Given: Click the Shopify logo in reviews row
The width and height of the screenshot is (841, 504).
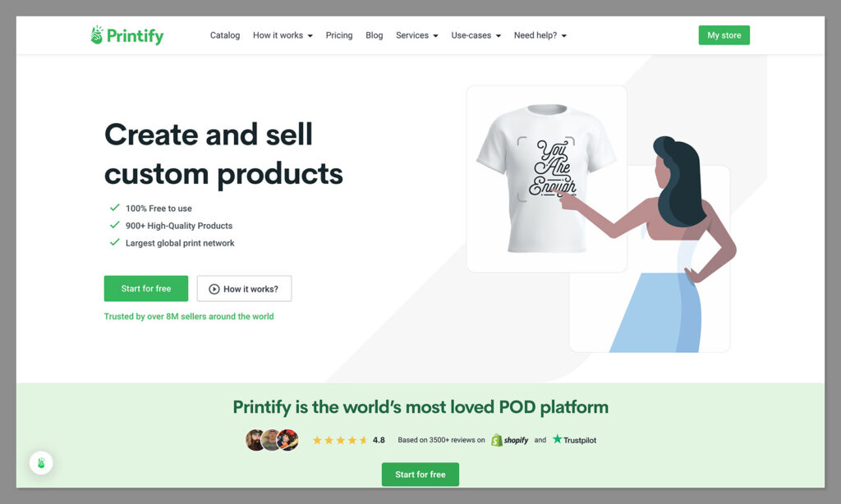Looking at the screenshot, I should click(x=509, y=440).
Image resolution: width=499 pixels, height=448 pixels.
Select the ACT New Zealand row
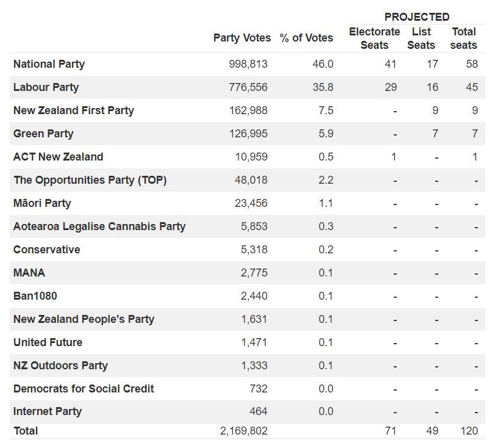(58, 157)
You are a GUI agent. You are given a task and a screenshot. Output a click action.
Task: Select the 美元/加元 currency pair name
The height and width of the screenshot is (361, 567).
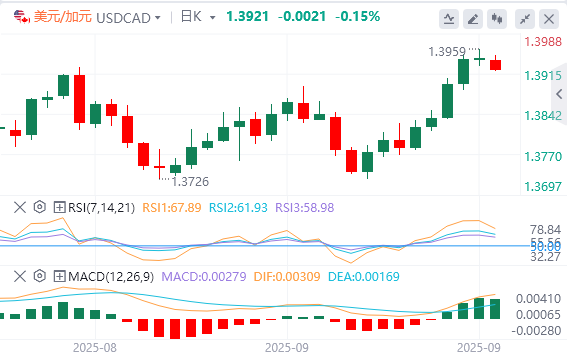pyautogui.click(x=63, y=17)
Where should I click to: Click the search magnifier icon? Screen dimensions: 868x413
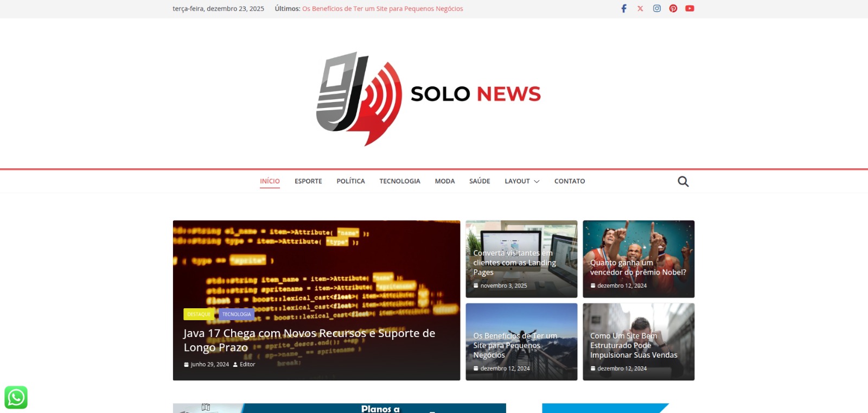pos(683,182)
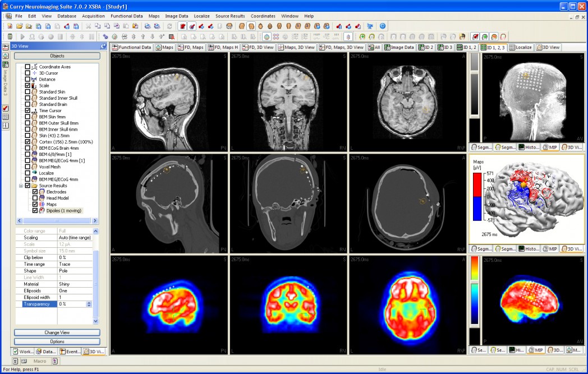Enable the Coordinate Axes checkbox
This screenshot has height=374, width=588.
(x=27, y=67)
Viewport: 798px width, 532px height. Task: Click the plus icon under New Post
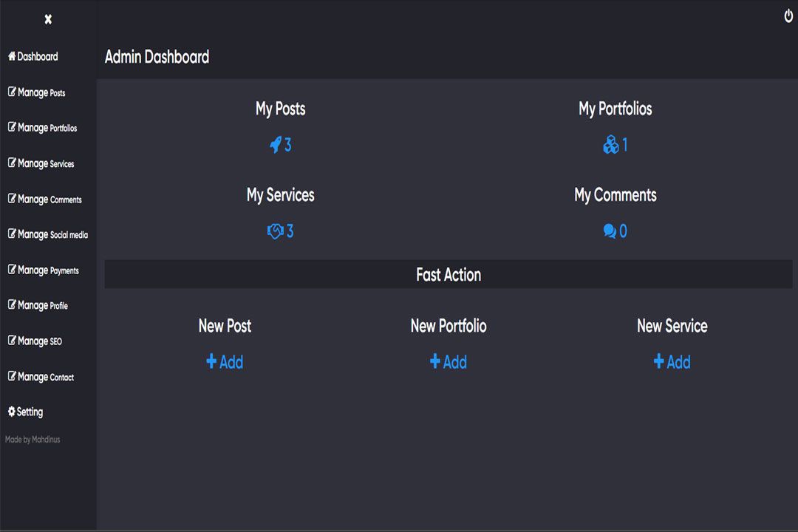click(211, 361)
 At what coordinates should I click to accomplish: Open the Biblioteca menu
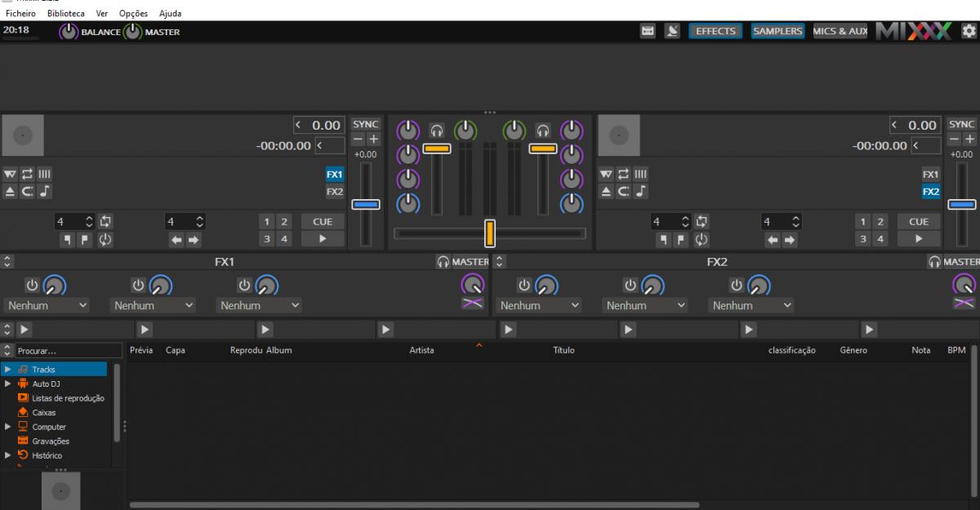(x=65, y=14)
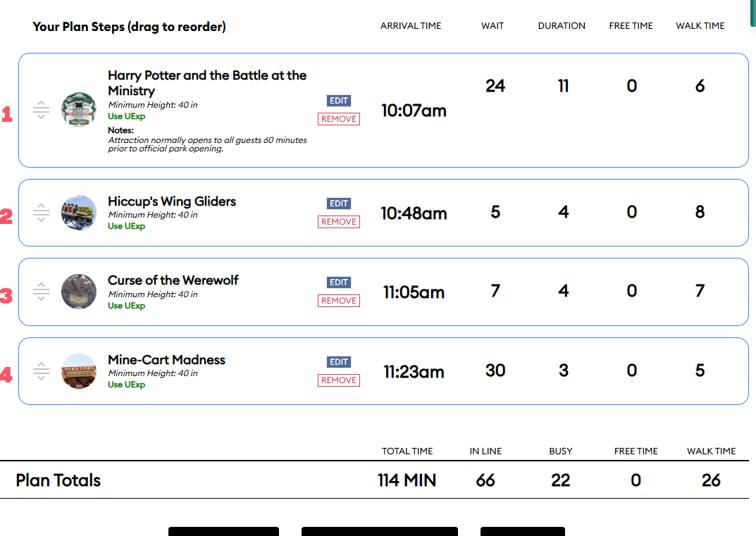Edit the Harry Potter plan step
Image resolution: width=756 pixels, height=536 pixels.
(x=339, y=101)
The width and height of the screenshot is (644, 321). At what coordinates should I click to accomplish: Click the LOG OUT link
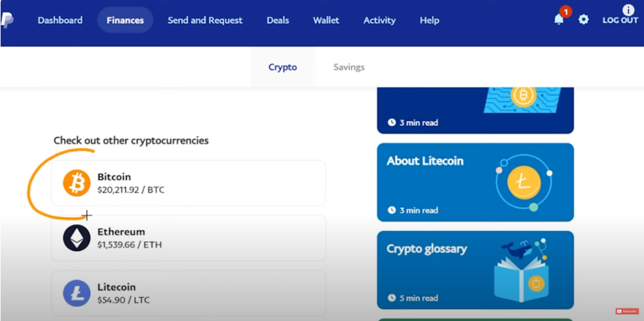(x=620, y=20)
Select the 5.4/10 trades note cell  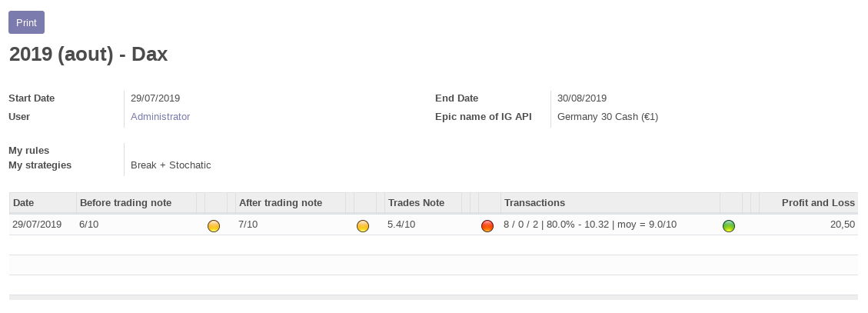(401, 225)
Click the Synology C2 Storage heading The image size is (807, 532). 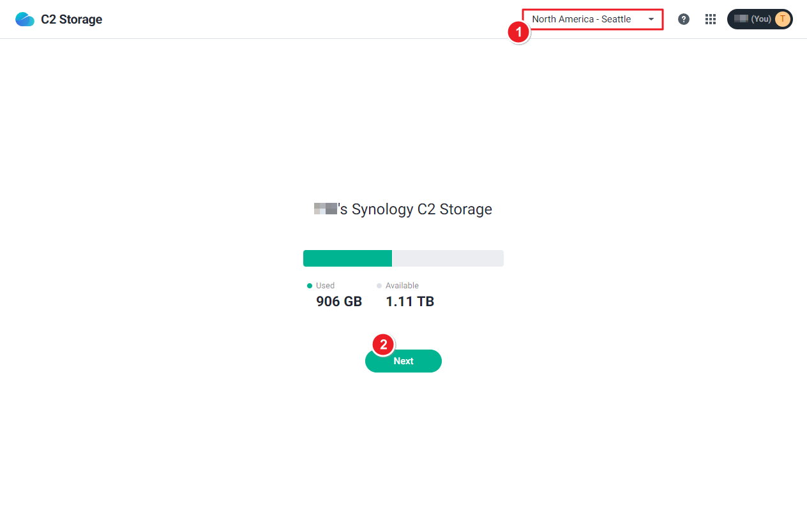[x=403, y=209]
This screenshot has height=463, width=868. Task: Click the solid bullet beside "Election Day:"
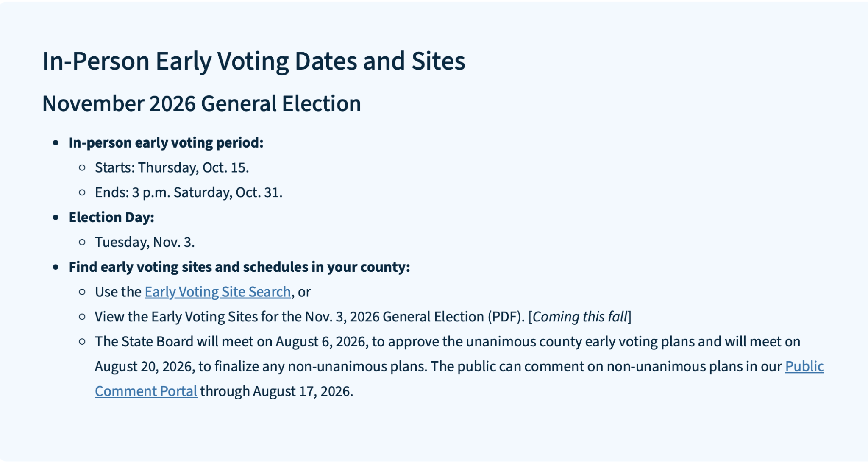pyautogui.click(x=56, y=218)

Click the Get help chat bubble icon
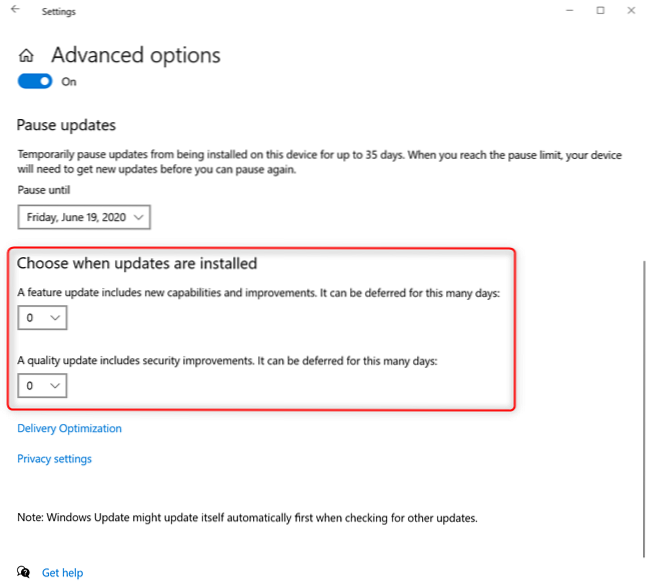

* _Work required_
Repeat word for word, leaving out the pictures, each line of the records from the line that holds "This screenshot has height=463, width=868." through the final one.

* _Written reply_
This screenshot has height=463, width=868. Task: Click the solid bullet beside "Election Day:"
pyautogui.click(x=56, y=218)

Click the Get help chat bubble icon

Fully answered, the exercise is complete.